Critical role for thyroid hormone receptor β2 in the regulation of paraventricular thyrotropin-releasing hormone neurons

Thyroid hormone thyroxine (T-4) and tri-iodothyronine (T-3) production is regulated by feedback inhibition of thyrotropin (TSH) and thyrotropin-releasing hormone (TRH) synthesis in the pituitary and hypothalamus when T-3 binds to thyroid hormone receptors (TRs) interacting with the promoters of the genes for the TSH subunit and TRH, All of the TR isoforms likely participate in the negative regulation of TSH production in vivo, but the identity of the specific TR isoforms that negatively regulate TRH production are less clear. To clarify the role of the TR-beta2 isoform in the regulation of TRH gene expression in the hypothalamic paraventricular nucleus, we examined preprothyrotropin-releasing hormone (prepro-TRH) expression in mice lacking the TR-beta2 isoform under basal conditions, after the induction of hypothyroidism with propylthiouracil, and in response to T-3 administration. Prepro-TRH expression was increased in hypothyroid wild-type mice and markedly suppressed after T-3 administration.

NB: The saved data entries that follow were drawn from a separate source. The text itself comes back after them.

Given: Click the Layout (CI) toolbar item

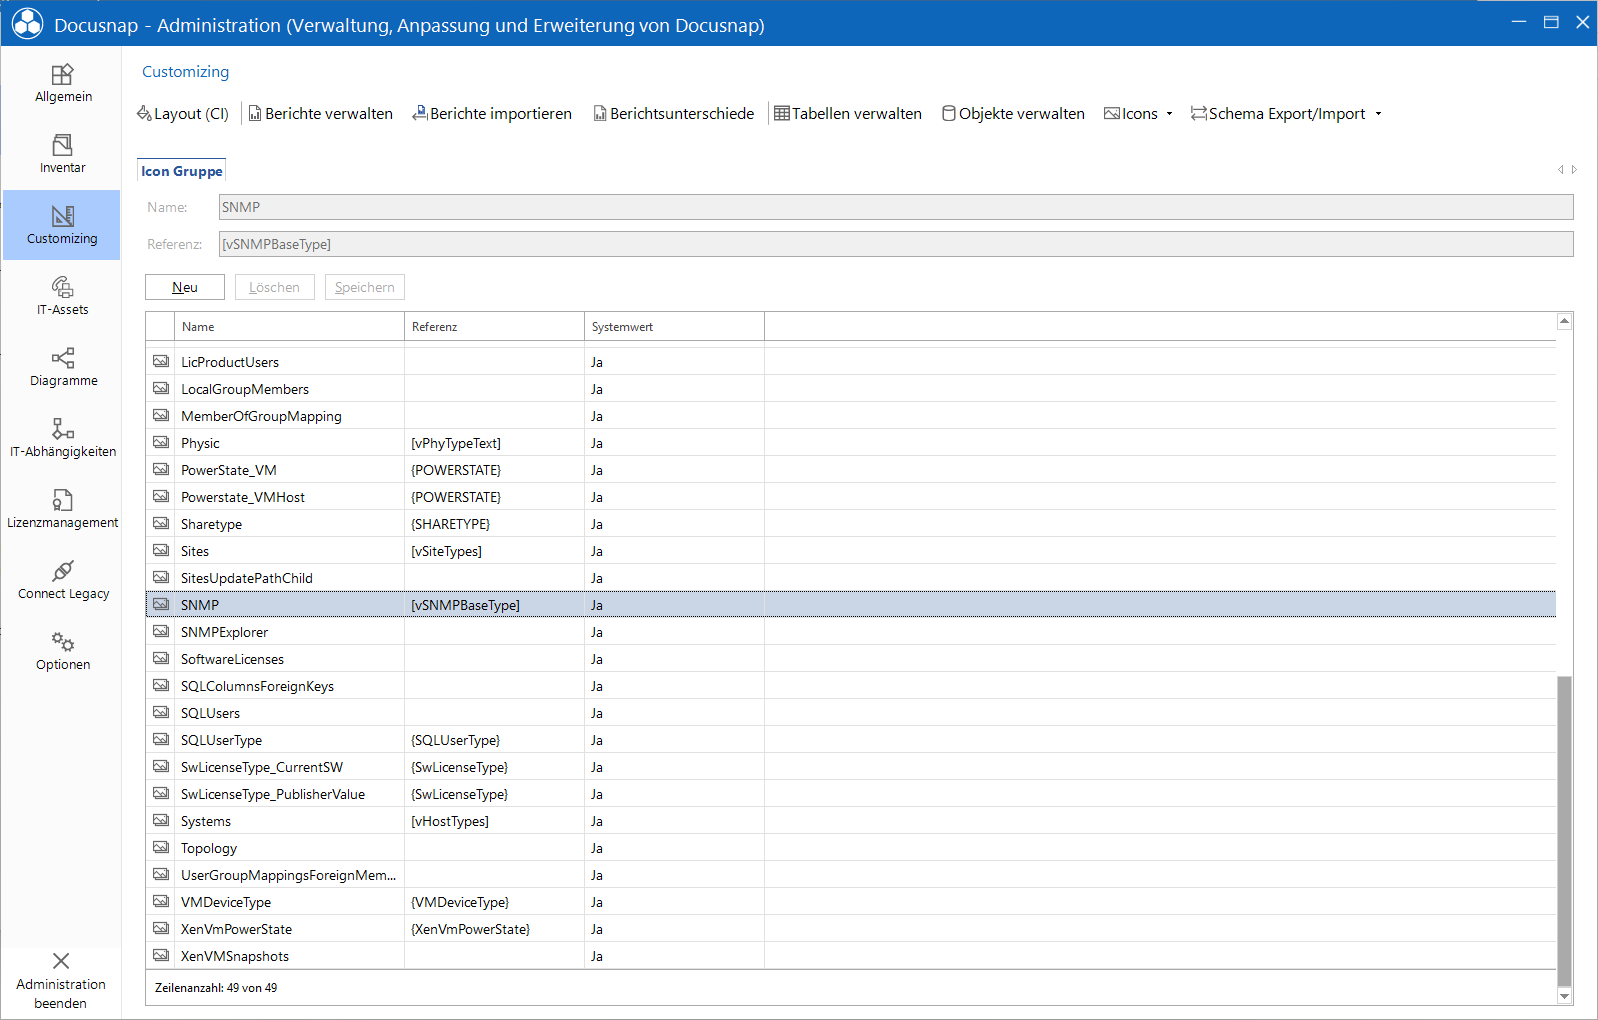Looking at the screenshot, I should [183, 114].
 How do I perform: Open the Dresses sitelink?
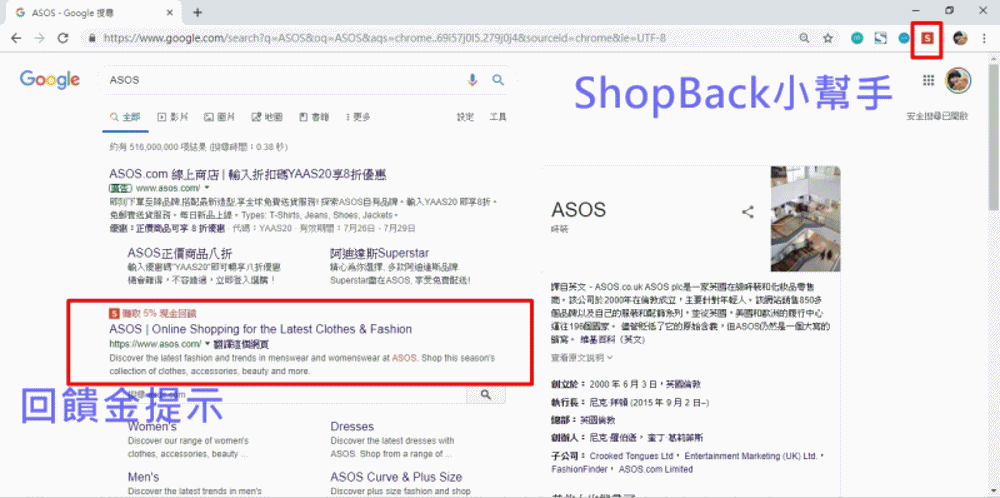(x=352, y=426)
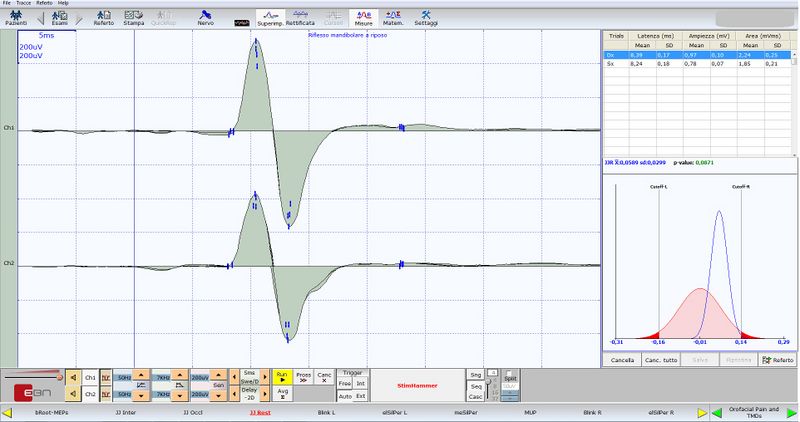The height and width of the screenshot is (422, 800).
Task: Select the Nervo tool
Action: [205, 17]
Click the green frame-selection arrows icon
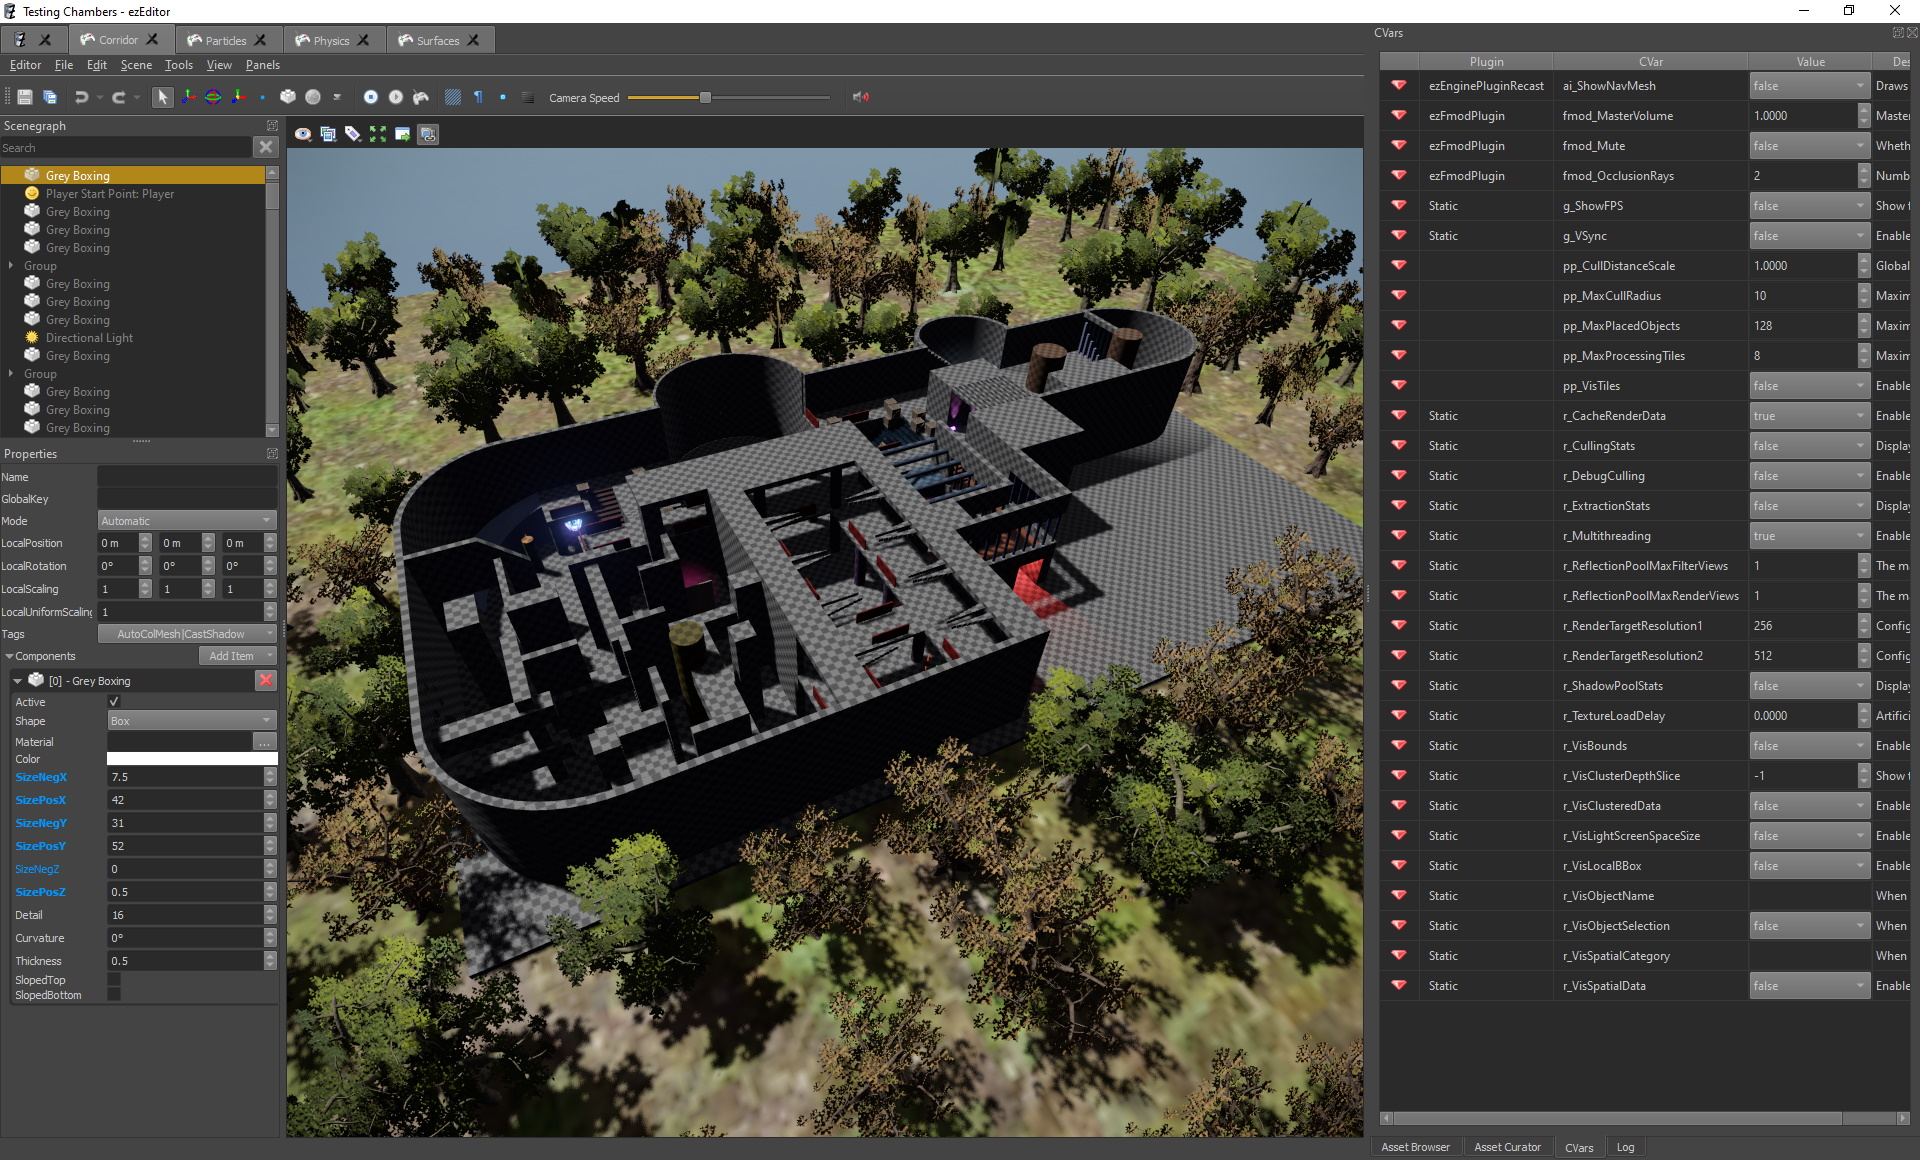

In contrast, basal TRH expression was increased in TR-beta2-null mice to levels seen in hypothyroid wild-type mice and did not change significantly in response to induction of hypothyroidism or T-3 treatment. However, the suppression of TRH mRNA expression in response to leptin reduction during fasting was preserved in TR-beta2-null mice. Thus TR-beta2 is the key TR isoform responsible for T-3-mediated negative-feedback regulation by hypophysiotropic TRH neurons.